PSc and Bishlouk leave.

Gaija, dom666, kruuk2 and ruckus have the usual suspects:
117.3, North British 45yo and Port Charlotte.

117.3 25yo 1988/2013 Hubba-bubba mango and monstera (58.5%, SMWS Society Single Cask, 1st Fill ex-Bourbon Barrel, 199b)

North British 45yo 1963/2009 (50.7%, Signatory Vintage Rare Reserve, Hogsheads, C#117362 + 117363 + 117365, 290b, b#19)

Port Charlotte 14yo 2002/2017 (60.1%, The Creative Whisky Company The Exclusive Malts, Sherry Hogshead, C#1140, 228b)

I finish my dram of Strathisla 35yo, which still slays, even ten hours later. Of course, it is 43%, but that does not diminish its grandeur.
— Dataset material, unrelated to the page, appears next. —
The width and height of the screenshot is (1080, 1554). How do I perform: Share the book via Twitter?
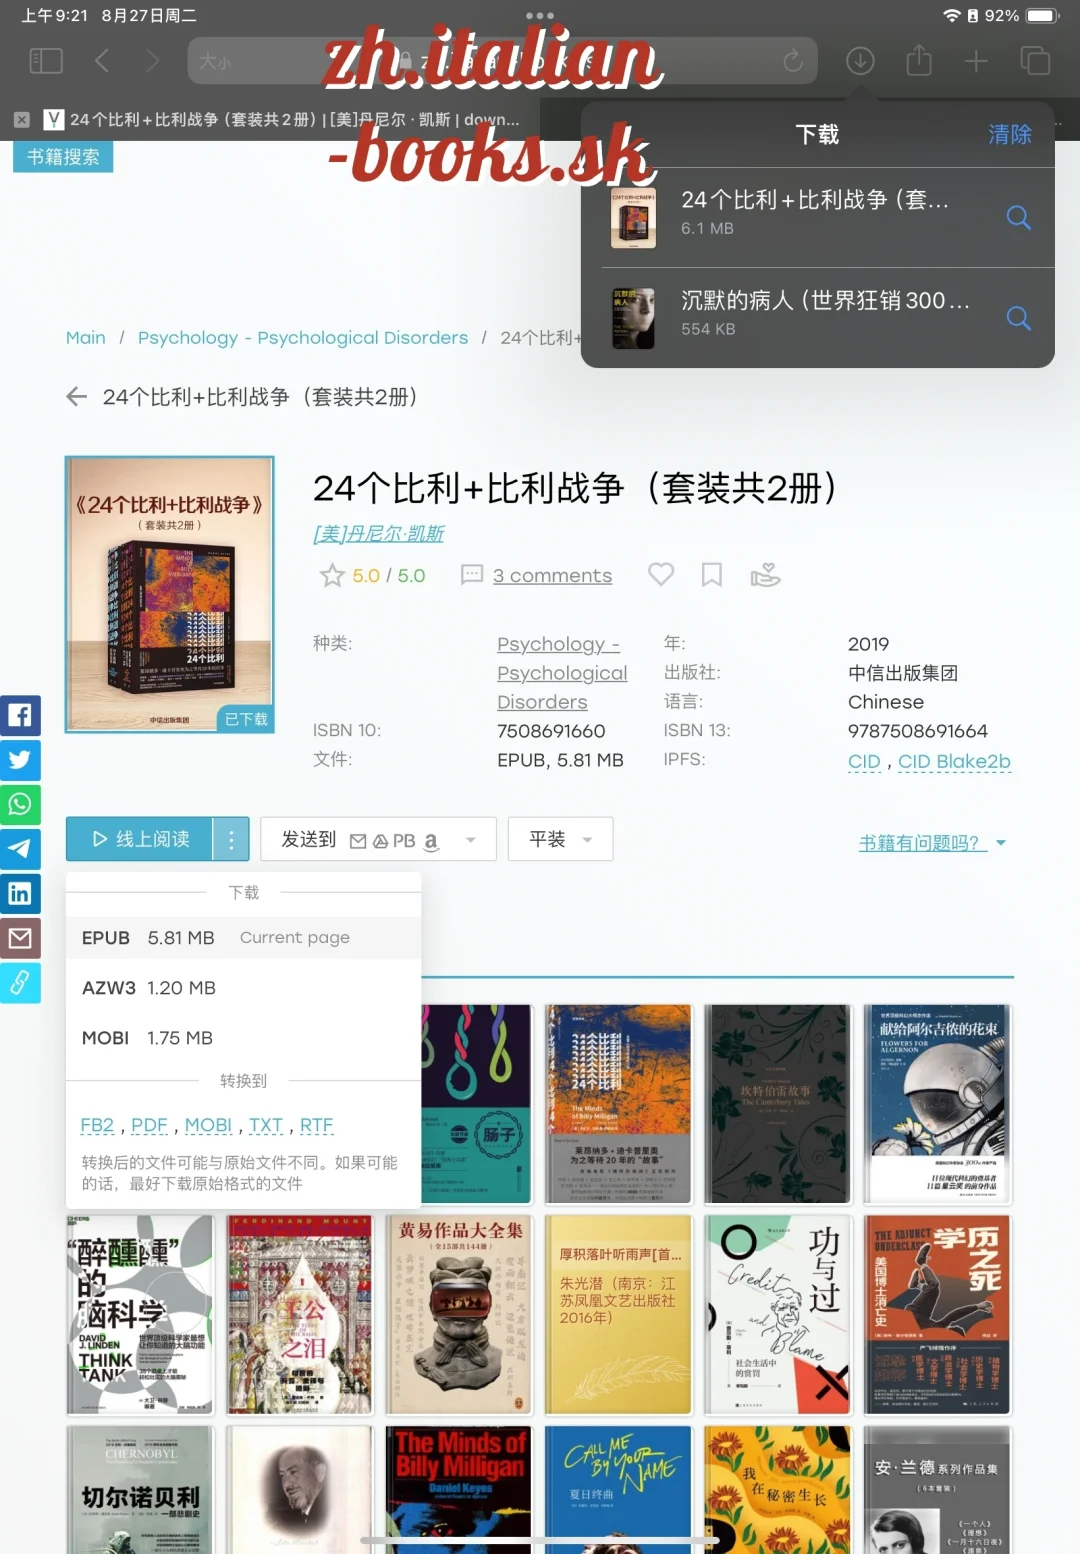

It is 7:00. Record broken. We are also broken. Time for bed.

Drams of the day:
JS, Bishlouk, dom666, kruuk2, Gaija, sonicvince, tOMoH: Strathisla 35yo
adc: Strathisla 12yo
ruckus: Glenturret 35yo
PSc: Imperial 23yo and/or Highland Park 25yo

It is 7:00 on 02/02/2020. Just as well the date is a palindrome, because my head is back to front, at this hour.